EXERCISE AIM →
Rewrite the part that opens with the line containing "You are a computer-use agent. 1376x791" and closes with the line containing "pyautogui.click(x=672, y=447)", substituting "score submission" for "score entry" and leaving everything else unchanged.

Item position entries
***

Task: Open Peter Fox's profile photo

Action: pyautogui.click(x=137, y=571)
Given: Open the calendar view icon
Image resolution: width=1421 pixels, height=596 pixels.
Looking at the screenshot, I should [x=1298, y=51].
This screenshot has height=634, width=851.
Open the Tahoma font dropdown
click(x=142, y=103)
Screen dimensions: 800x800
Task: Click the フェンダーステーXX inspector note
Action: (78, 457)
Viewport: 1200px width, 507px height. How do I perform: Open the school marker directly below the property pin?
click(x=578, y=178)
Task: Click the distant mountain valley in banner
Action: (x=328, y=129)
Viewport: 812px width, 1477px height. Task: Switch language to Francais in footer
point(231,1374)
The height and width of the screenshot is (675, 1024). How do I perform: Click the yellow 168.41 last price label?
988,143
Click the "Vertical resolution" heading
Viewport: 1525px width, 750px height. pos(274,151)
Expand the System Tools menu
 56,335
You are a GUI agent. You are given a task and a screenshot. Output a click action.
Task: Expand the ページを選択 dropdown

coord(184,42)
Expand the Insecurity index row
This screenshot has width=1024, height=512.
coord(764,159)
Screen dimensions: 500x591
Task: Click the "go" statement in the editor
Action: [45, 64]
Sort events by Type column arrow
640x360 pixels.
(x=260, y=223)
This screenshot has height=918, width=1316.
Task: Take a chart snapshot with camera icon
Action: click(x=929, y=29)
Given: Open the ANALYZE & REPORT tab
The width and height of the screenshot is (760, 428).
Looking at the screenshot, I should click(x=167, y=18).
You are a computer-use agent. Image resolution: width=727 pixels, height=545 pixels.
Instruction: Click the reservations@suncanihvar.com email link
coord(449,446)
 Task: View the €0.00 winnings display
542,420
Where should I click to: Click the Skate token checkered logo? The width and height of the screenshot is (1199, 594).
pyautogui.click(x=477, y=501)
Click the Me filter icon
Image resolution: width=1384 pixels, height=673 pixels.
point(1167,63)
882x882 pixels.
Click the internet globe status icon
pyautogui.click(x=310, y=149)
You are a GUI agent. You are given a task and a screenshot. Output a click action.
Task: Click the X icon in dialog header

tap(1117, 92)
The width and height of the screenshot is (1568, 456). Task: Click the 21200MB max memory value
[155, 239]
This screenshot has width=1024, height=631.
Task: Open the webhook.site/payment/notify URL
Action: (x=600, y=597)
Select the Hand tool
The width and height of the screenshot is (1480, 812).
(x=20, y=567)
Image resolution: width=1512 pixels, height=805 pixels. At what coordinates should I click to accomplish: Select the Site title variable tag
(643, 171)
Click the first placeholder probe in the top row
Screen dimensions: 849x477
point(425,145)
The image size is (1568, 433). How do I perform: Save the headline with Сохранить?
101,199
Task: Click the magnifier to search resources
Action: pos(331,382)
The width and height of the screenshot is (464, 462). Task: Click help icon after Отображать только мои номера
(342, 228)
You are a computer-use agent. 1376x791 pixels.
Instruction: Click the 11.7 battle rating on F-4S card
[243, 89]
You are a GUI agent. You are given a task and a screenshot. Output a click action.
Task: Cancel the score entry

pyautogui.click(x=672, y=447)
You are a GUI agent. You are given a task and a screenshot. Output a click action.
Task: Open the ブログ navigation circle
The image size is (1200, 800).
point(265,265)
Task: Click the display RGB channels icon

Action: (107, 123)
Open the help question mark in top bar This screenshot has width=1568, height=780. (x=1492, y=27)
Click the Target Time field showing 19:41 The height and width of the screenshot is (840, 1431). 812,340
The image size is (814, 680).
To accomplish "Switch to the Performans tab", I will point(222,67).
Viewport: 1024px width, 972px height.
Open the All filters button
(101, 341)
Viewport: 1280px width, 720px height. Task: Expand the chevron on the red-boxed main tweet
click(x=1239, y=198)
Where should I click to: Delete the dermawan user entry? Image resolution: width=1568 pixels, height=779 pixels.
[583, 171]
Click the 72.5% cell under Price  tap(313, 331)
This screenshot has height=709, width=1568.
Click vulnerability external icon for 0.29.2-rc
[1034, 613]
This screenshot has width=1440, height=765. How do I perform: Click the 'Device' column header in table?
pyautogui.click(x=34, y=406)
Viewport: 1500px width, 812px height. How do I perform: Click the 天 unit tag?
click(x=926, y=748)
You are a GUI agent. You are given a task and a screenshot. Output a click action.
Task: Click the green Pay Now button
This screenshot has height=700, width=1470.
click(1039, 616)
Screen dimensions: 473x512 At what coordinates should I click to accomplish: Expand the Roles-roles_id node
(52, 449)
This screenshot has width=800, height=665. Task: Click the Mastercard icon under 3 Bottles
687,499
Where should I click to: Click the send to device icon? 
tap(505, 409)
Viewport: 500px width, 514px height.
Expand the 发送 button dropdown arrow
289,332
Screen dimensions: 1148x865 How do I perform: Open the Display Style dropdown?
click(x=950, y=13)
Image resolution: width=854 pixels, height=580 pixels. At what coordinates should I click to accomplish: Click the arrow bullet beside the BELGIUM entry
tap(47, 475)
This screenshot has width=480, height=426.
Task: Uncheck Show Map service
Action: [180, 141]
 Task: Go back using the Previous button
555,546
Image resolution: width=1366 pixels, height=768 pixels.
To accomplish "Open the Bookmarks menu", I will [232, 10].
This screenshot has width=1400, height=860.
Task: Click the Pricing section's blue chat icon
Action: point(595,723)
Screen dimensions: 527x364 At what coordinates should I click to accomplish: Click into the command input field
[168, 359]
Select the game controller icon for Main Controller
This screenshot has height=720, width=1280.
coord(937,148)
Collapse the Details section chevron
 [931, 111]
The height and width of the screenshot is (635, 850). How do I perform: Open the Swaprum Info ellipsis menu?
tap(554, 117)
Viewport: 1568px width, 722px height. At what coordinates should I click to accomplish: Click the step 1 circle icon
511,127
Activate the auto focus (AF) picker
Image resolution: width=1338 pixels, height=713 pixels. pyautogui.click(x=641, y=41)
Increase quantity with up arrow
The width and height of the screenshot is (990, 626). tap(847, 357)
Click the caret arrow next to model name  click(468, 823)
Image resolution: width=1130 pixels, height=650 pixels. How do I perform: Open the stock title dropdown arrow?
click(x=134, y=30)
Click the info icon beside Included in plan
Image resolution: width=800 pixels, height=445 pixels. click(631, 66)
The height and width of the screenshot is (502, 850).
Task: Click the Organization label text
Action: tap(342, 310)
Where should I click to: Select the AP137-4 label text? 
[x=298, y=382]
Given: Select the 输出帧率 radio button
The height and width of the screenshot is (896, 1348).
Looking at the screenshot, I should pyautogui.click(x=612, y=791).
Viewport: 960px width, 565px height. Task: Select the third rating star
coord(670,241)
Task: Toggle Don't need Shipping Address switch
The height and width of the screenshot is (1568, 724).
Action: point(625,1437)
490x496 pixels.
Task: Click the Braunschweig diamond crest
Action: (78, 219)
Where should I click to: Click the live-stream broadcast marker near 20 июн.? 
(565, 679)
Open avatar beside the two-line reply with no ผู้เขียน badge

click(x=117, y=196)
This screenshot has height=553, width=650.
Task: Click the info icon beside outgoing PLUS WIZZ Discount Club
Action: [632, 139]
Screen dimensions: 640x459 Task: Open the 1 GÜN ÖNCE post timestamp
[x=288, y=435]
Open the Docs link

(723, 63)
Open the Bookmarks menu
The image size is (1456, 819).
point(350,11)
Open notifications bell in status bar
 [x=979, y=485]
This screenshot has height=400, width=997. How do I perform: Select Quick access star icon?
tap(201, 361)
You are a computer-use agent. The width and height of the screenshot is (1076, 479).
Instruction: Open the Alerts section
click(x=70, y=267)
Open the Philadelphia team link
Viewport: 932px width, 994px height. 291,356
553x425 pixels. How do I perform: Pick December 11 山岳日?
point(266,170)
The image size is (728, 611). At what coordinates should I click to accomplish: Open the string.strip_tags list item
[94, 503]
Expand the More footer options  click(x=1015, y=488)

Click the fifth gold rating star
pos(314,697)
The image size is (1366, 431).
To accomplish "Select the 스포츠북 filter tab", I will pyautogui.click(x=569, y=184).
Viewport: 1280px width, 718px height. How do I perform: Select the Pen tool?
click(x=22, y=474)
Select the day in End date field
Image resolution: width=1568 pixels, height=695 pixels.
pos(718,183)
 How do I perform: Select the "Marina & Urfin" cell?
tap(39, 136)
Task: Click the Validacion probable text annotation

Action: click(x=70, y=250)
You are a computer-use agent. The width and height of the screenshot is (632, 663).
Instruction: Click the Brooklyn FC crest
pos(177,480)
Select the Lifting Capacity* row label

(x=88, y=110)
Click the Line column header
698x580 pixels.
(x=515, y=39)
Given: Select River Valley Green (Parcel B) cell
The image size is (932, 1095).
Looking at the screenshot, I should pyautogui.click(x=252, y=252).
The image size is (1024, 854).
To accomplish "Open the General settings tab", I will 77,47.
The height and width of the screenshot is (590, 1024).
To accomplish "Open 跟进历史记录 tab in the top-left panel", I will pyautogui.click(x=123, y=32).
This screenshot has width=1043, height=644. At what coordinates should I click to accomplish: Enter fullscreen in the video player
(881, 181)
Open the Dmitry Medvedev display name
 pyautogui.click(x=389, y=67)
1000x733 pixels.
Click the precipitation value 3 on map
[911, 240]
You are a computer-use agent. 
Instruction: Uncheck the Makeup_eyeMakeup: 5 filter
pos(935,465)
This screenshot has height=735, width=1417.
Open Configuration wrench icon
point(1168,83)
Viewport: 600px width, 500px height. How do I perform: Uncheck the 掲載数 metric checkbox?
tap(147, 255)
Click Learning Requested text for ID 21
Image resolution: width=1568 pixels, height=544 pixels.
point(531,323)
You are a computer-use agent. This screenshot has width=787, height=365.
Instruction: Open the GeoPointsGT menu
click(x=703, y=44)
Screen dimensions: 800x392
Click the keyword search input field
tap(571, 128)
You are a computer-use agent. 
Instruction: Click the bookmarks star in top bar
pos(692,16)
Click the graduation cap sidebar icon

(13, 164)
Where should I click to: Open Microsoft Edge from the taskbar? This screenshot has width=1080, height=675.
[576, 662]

***

EXPECTED OUTPUT →
You are a computer-use agent. 1376x791 pixels.
Instruction: Click the 11.7 battle rating on F-4S card
[243, 89]
You are a GUI agent. You are given a task and a screenshot. Output a click action.
Task: Cancel the score submission

pyautogui.click(x=672, y=447)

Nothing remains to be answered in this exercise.